Task goal: Repeat exactly the lines beginning at the one that contains "Image resolution: width=882" and running to the end of the material. Omit the pictures.

Data under study:

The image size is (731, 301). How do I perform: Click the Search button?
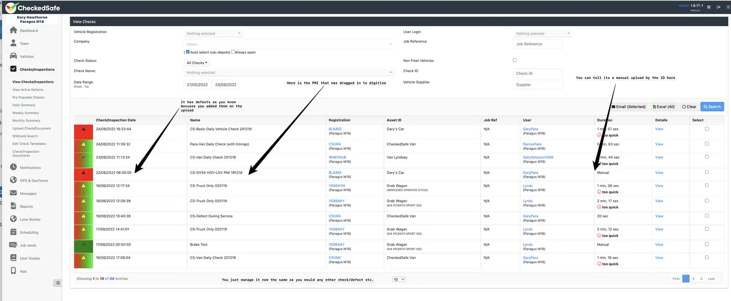pyautogui.click(x=712, y=106)
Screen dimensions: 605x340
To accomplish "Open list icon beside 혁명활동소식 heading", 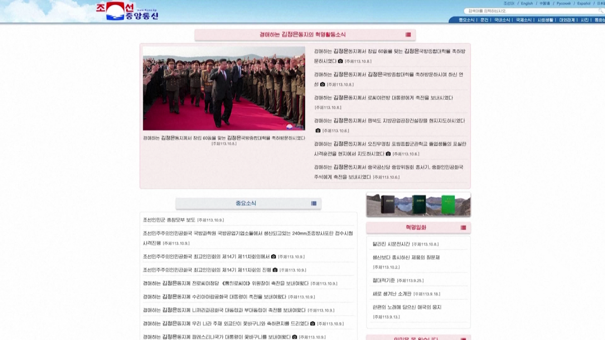I will pos(408,35).
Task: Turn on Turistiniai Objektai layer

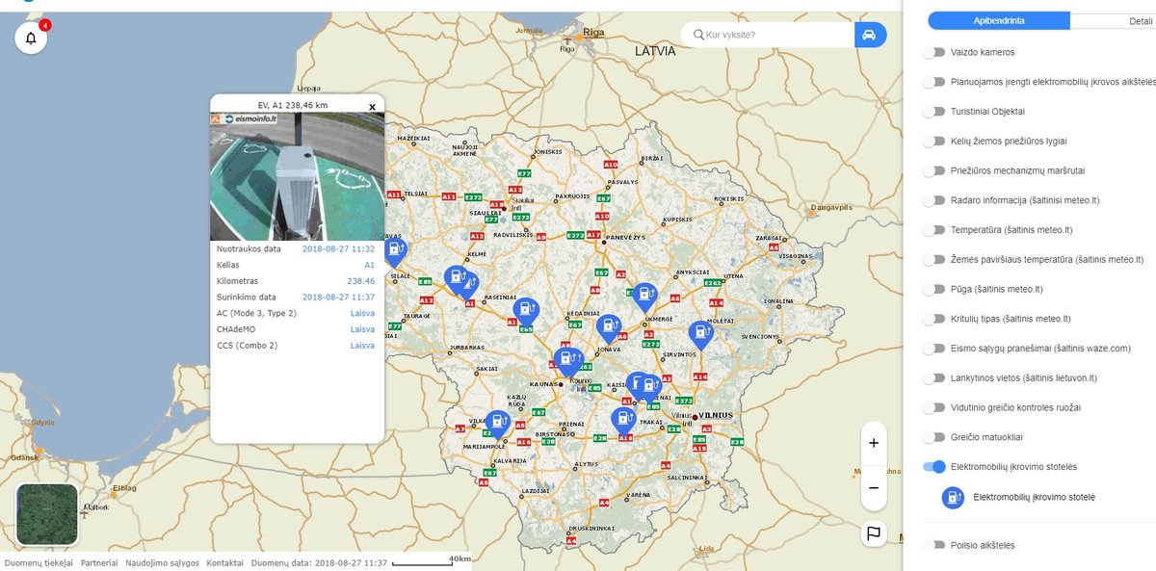Action: pos(933,112)
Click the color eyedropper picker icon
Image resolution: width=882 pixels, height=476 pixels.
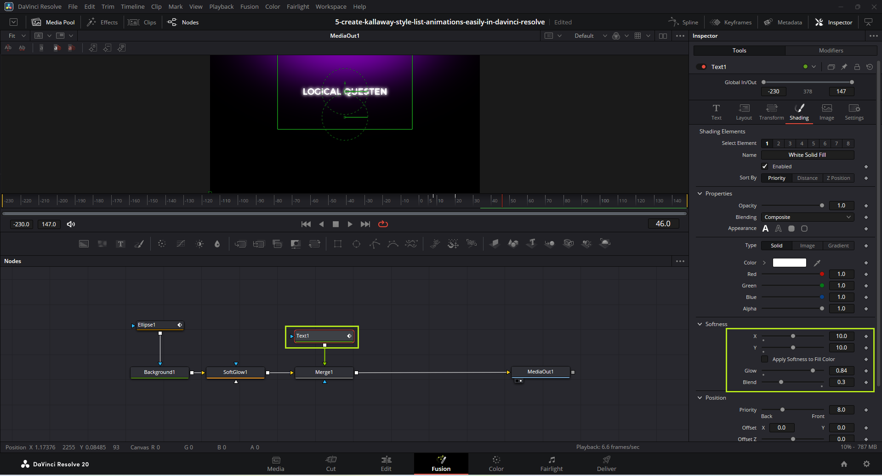[817, 263]
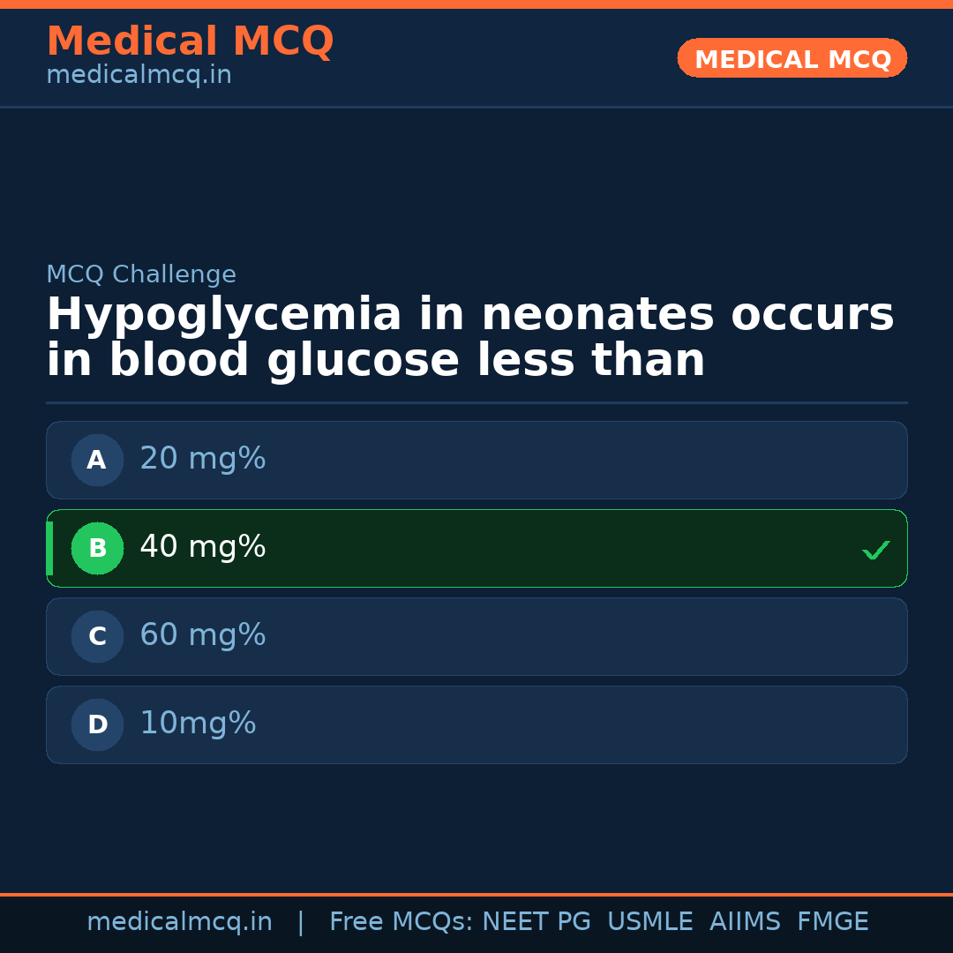Select the letter D option circle

pos(97,724)
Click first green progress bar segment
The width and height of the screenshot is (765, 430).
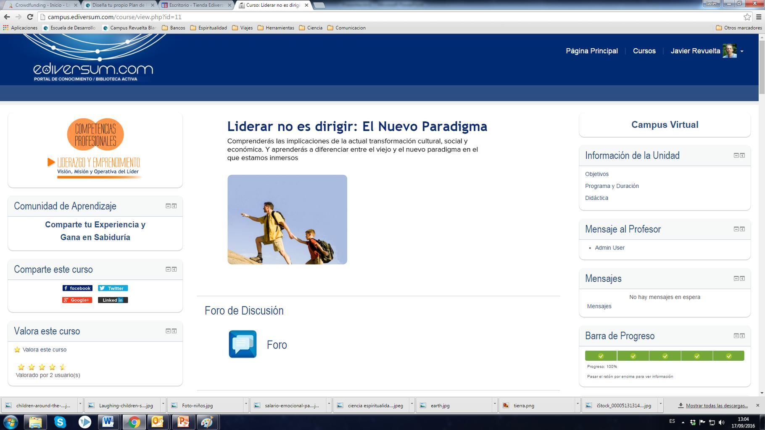coord(601,356)
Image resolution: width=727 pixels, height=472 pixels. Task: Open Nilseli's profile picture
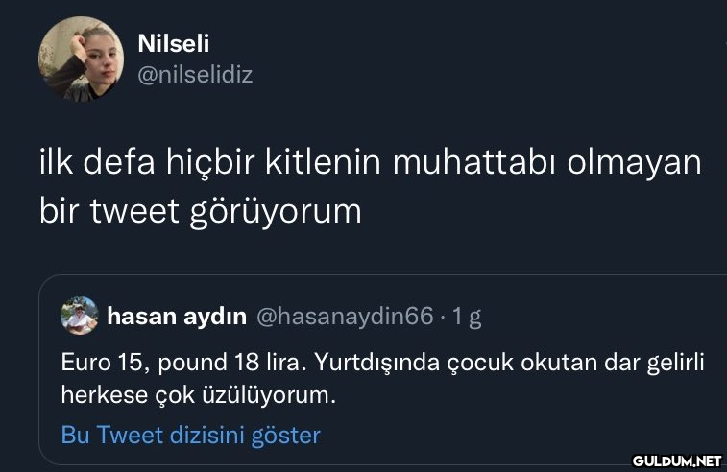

Exercise response:
Image resolution: width=882 pixels, height=476 pixels.
[817, 263]
Select the letter D option circle

pos(97,724)
Click first green progress bar segment
The width and height of the screenshot is (765, 430).
coord(601,356)
Image resolution: width=727 pixels, height=472 pixels. Task: Open Nilseli's profile picture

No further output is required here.